What is the best way to prevent the radicalisation of young people? As each week brings news of young men and women leaving their homes in the UK to travel to Syria and Iraq, it’s a question that has received a lot of airtime. Proposed solutions range from harsh punishments and stripping citizenship, to ever-increasing online surveillance, to engaging young people and providing better role models.
This week, the community organisation Minhaj-ul-Quran International (MQI) is launching a “counter-terrorism curriculum” in the UK, which aims to counter Isis recruitment. It is rooted in Islamic texts, drawing heavily on Quaranic verses and the hadith. MQI is run by the Pakistani theologian (and one-time revolutionary) Dr Tahir-ul-Qadri, who shot to prominence in the west in 2010 when he published the first ever fatwa against terrorism. He is the author of ten books on counter-terrorism, which emphasise the Islamic values of compassion, mercy, and peace.
The central idea of the curriculum is to counter extremist ideology through Islamic theology. It is based on the assumption that young Muslims are particularly vulnerable to radicalisation when they don’t know much about their faith, and fits in with MQI’s overarching aim of educating the masses about their religious rights and responsibilities.
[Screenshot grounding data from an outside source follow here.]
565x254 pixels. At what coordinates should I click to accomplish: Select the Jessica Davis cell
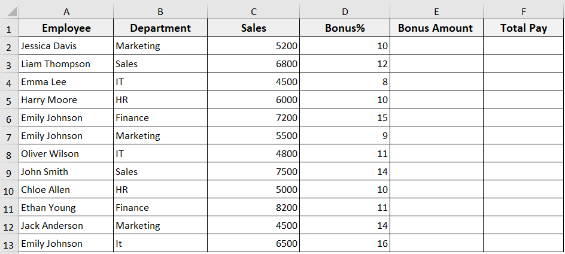(66, 46)
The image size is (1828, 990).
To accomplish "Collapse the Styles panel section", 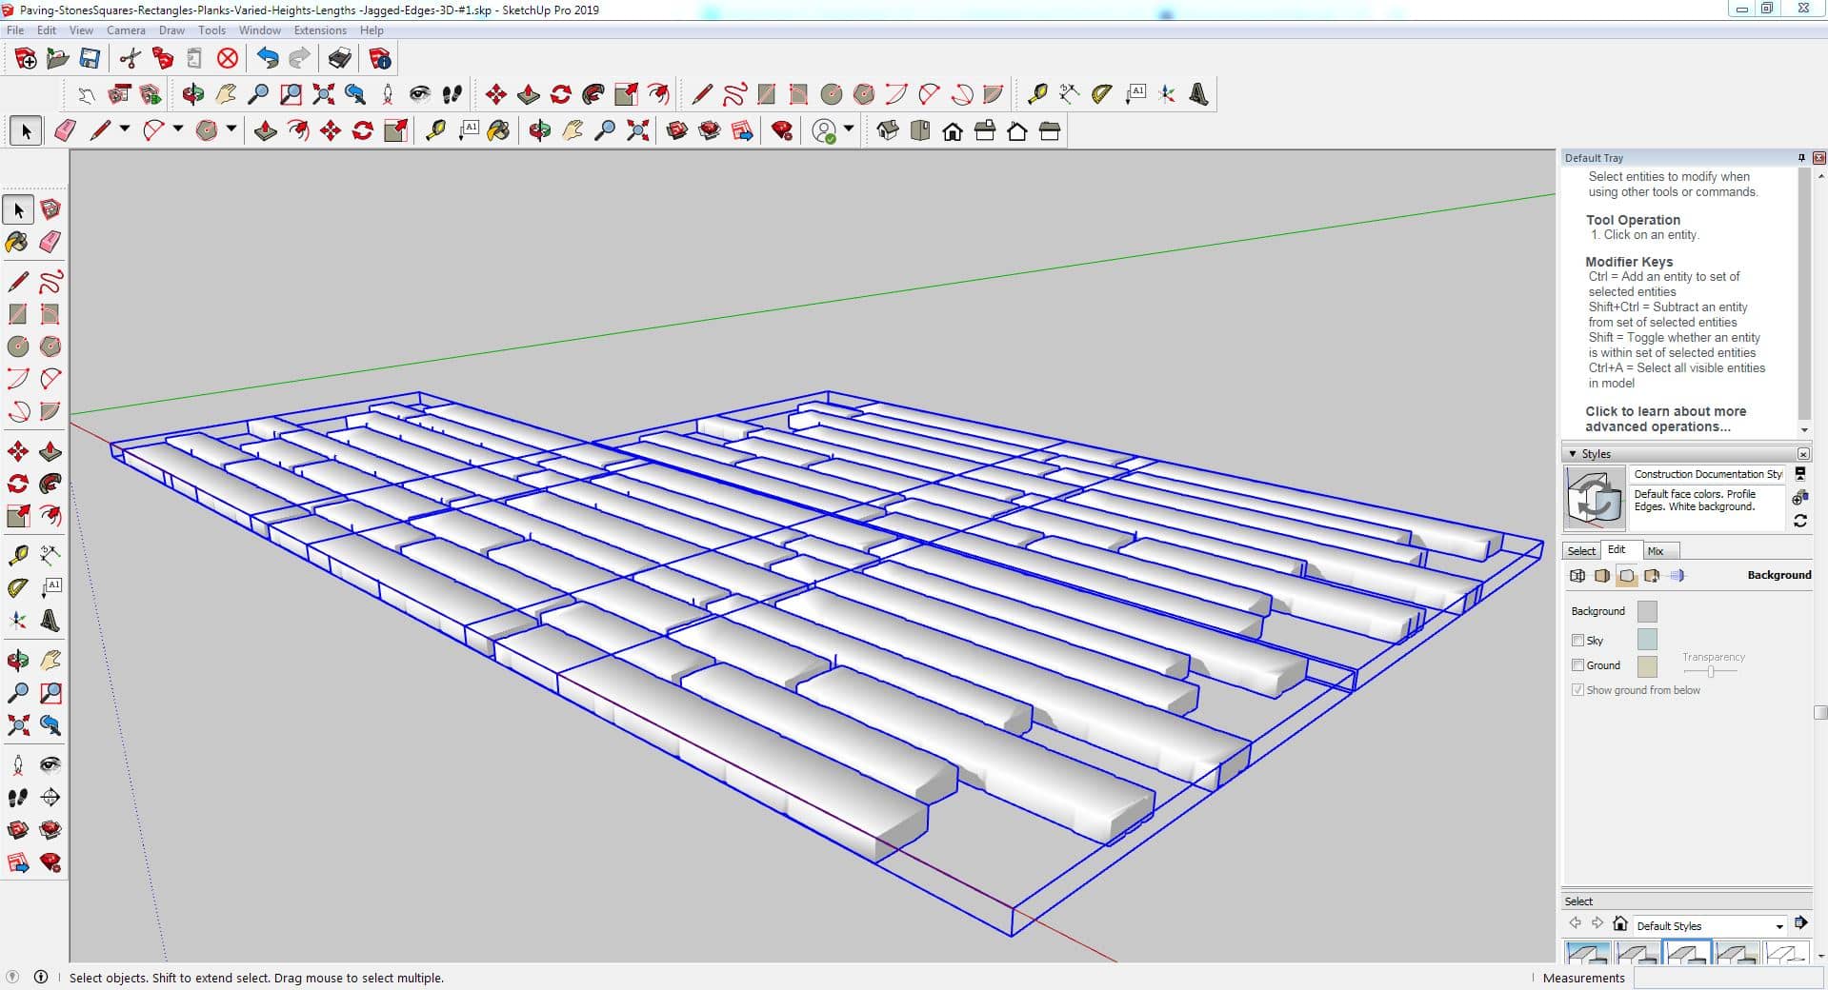I will pos(1573,454).
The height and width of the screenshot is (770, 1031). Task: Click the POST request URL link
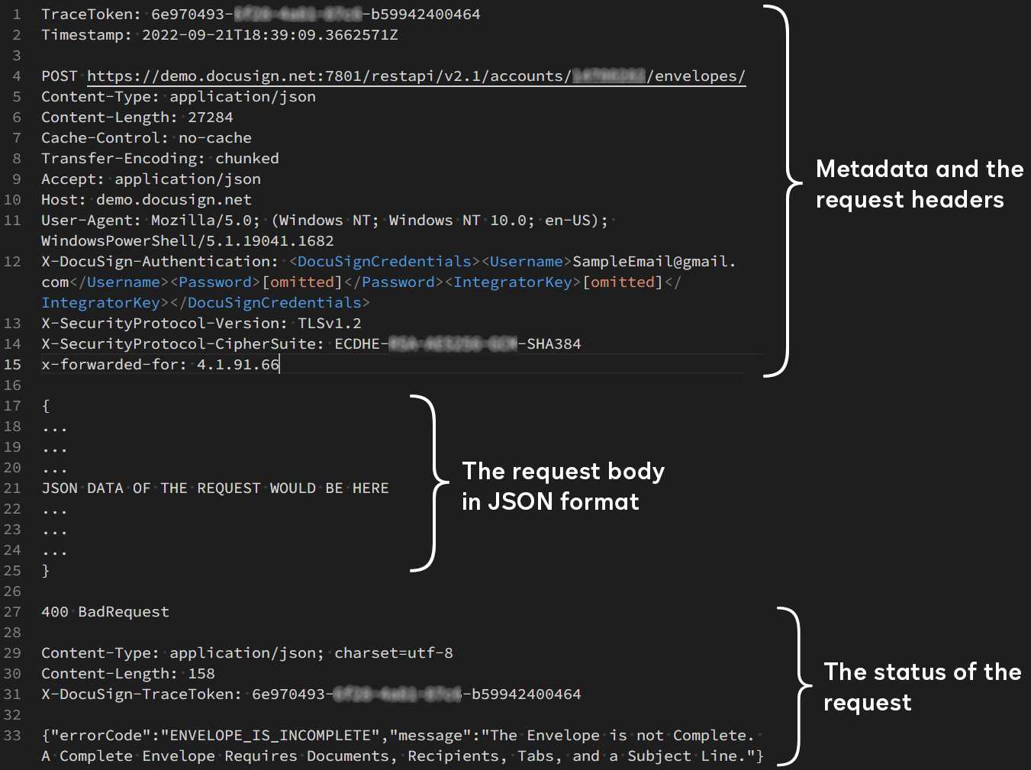(416, 76)
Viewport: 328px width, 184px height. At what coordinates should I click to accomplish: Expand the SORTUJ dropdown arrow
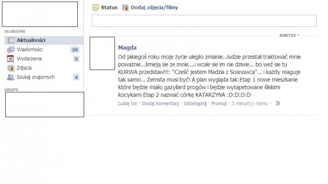(298, 35)
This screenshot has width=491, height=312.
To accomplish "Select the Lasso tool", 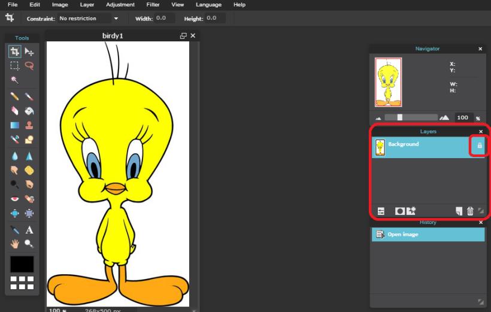I will (29, 66).
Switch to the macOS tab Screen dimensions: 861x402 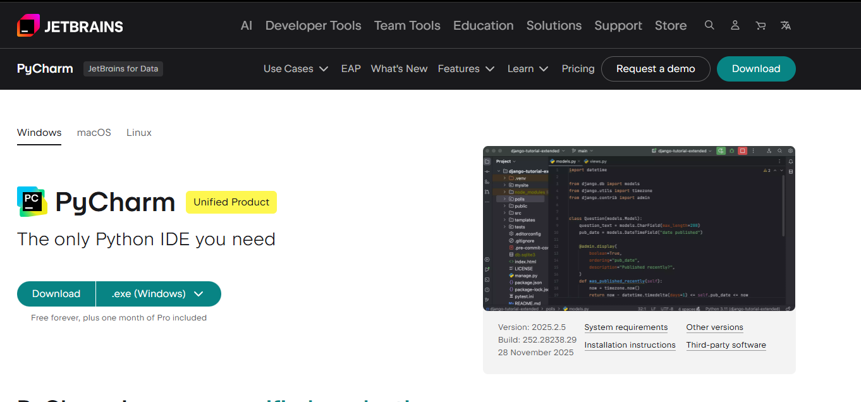click(94, 133)
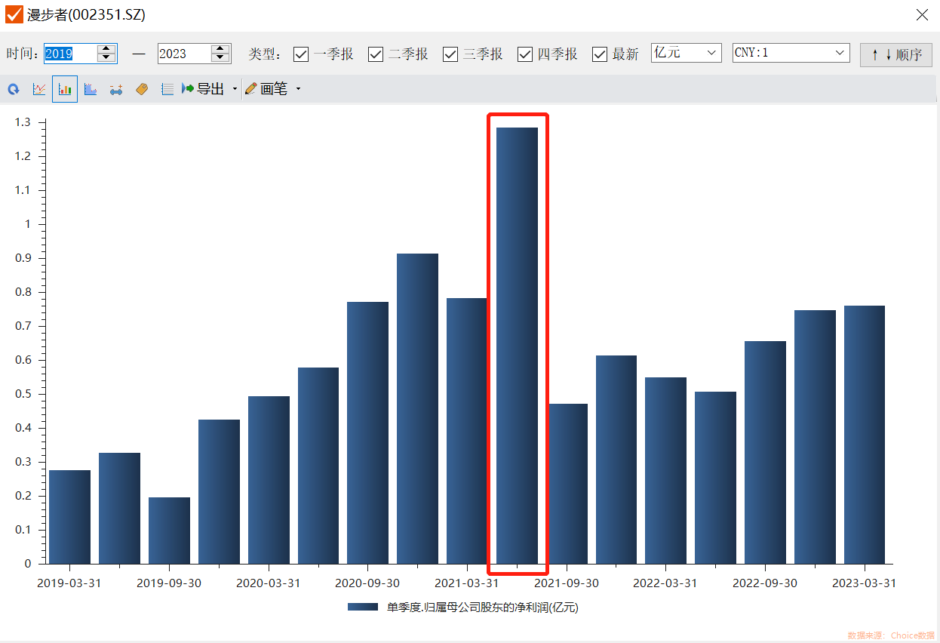Select the bar chart view icon
Image resolution: width=940 pixels, height=643 pixels.
[65, 89]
“The curriculum can be used in schools, madrassas, mosques, to teach young people that Isis is completely opposite to what Islam stands for, and what Quranic and Prophetic teachings are,” Shahid Mursaleen, spokesman for MQI, tells me.
It will initially be rolled out through mosques and religious schools, along with some one-day seminars at universities. Numerous religious leaders in the UK have signed up to promote the curriculum. MQI is also working with prison chaplains and is in discussions about giving school assemblies.
The organisation has trained a team of 50 online activists to counter extremists on social media. “What we’ve done is equip them with enough knowledge to go out there and rebut the arguments of those extremists on Facebook, Twitter, and different social media discussions,” says Mursaleen. “They counter the narratives from a theological point of view. For example, these people believe that if they kill innocent people who happen to support the west or the war on terror, they will go to paradise. This is completely against the teachings of Islam. If somebody believes that, they will become disbelievers. The aim is that if any youngster comes across these discussion forums, they will see our counter-narrative.”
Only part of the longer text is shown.